Exercise prompt: Write out the data in full, exactly as shown.

[Stored items]
+ + +
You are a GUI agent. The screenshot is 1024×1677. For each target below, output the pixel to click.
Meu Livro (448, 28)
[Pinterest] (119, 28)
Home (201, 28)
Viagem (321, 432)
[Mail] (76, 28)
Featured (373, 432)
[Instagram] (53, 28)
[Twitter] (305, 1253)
+ + +
Expected answer:
You are a GUI agent. The screenshot is 1024×1677. For each target below, output the pixel to click.
Meu Livro (448, 28)
[Pinterest] (119, 28)
Home (201, 28)
Viagem (321, 432)
[Mail] (76, 28)
Featured (373, 432)
[Instagram] (53, 28)
[Twitter] (305, 1253)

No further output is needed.